愛と勇気とお金の等価交換を実現する「actcoin」が目指す世界

インタビュー

 Love Tech Media読者の中には、ボランティア含めた社会貢献活動に興味のある方も多いのではないだろうか。

 では実際にボランティア参加などアクションにつなげた方、もしくはアクションを起こし”続けている”という方は、どれだけいらっしゃるだろうか。そうなってくると、人数がグッと減るのではないかと予想する。

 そう、社会貢献活動への昨今の注目度合いとは裏腹に、個人ないし団体がサステイナブルに活動参画できる環境が整っていないのが、現状の課題であると言える。1〜2回ボランティアに参加したけど、それで終わってしまったという方が多いのも、ある意味で仕方のないことだろう。

 そんな背景から登場したのがactcoin(アクトコイン)プロジェクトである。

 「より良い世界をつくるために、愛と勇気とお金の等価交換を実現」することを目指したものだという。一体どのようなプロジェクトなのか、2月19日に開催された説明会に参加してみた。

actcoinは仮想通貨ではなくトークン

 この日の説明は、actcoinを開発・運営するソーシャルアクションカンパニー株式会社代表取締役CEOの佐藤正隆(さとうまさたか)氏により進められた。

actcoinは、ボランティア活動への参加や寄付など、個人の社会貢献活動に対して独自のトークンを付与する無料オンラインサービスです。

 つまりこういうことだ。

 ユーザーはまずactcoinの会員としてアプリ上で登録し、教育・福祉・国際協力など様々なテーマで活動する非営利団体、行政および企業のプロジェクトに参加・寄付することができる。

 ボランティアやセミナーといったアプリに登録されているプロジェクトに参加すると1時間あたり1,000コイン、プロジェクトをSNSでシェアすると100コイン、団体へ寄付すると寄付金額の10%分のコインを、それぞれもらうことができるという。

 さらにはactcoinができる前に寄付した分についても、個人名義であれば、寄付を証明できるものを提示することで、その金額に応じたactcoinが付与されるという。

 個人の社会貢献活動が、コインとして”見える化”されるというわけだ。

 そもそもこのactcoin、コインというからには仮想通貨の一種なのだろうか。

actcoinは仮想通貨ではなく、あくまでトークン(※)です。

※トークン:硬貨の代わりに用いられる代用貨幣のこと(Wikipediaより)

 そう、actcoinは社会貢献アクションにだけ付与する代用ポイントのようなものであり、仮想通貨のように売買したり、現時点で換金できるものではないという。

ブロックチェーン3.0のプロダクト

2018年4月11日 総務省 自治体ポイントに関する検討会「ブロックチェーンの将来性と応用分野」より転載。actcoinは上図の非金融分野(ブロックチェーン3.0)の領域に属するプロジェクトである。
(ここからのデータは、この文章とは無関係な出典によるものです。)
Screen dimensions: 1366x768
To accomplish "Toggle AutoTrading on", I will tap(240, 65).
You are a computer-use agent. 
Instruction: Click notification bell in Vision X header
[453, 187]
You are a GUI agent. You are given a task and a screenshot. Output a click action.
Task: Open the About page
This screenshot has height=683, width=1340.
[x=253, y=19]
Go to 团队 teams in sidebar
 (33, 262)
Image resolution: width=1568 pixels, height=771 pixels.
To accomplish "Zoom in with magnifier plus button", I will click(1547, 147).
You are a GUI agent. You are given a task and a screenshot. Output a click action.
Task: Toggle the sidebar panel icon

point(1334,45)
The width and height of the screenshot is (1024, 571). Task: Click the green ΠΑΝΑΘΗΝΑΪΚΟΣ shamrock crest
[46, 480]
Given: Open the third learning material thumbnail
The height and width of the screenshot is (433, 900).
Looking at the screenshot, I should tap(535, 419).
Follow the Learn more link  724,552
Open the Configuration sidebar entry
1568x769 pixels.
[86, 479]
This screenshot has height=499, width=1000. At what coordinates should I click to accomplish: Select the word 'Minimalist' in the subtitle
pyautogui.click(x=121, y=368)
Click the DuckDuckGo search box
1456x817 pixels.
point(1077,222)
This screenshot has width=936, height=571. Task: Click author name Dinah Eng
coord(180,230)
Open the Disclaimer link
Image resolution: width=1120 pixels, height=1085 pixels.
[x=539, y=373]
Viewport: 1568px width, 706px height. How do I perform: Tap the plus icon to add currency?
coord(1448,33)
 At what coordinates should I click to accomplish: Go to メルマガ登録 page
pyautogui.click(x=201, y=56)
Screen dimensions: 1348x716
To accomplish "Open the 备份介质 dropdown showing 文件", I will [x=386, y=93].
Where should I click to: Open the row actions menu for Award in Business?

 actcoinはブロックチェーン技術を活用して構築されたサービスだ。

 その仕組みは世界でも珍しく、アジア発ブロックチェーン3.0のプラットフォーム「REXX」のサイドチェーン第1号トークンとして開始されたものだという。

 ビットコインなど仮想通貨をメインとするブロックチェーン1.0トレンド、主に金融分野での活用をメインとするブロックチェーン2.0トレンド、そしてその先にある医療情報や不動産所有といった非金融分野における活用をメインとするブロックチェーン3.0トレンドの中において、actcoinはさらに実際に動くものとして社会実装されている貴重なプロジェクトでもある。

 同社が調べた限りにおいて「ブロックチェーン技術を活用して個人の社会貢献活動を可視化する」サービスは国内初であり、その先進性から、環境省からの問い合わせを通じて先日、日本版ナッジ・ユニットへの連絡会議で事例発表をしたという。

 行政からも非常に注目されているプロジェクトであると言えるだろう。

3つの”見える化”と、潜在的な社会貢献意欲の掘り起こし

 actcoinの企画は2018年1月に立ち上がり、同年5月には現在の会社法人として設立された。設立の背景には、大きく2つの目的があったという。

まず一つ目は、ソーシャルセクターにおける3つの”見える化”を実現したいと考えたからです。個人の社会貢献の見える化企業とNPO活動の見える化、そして参加者全員で起こすインパクトの見える化です。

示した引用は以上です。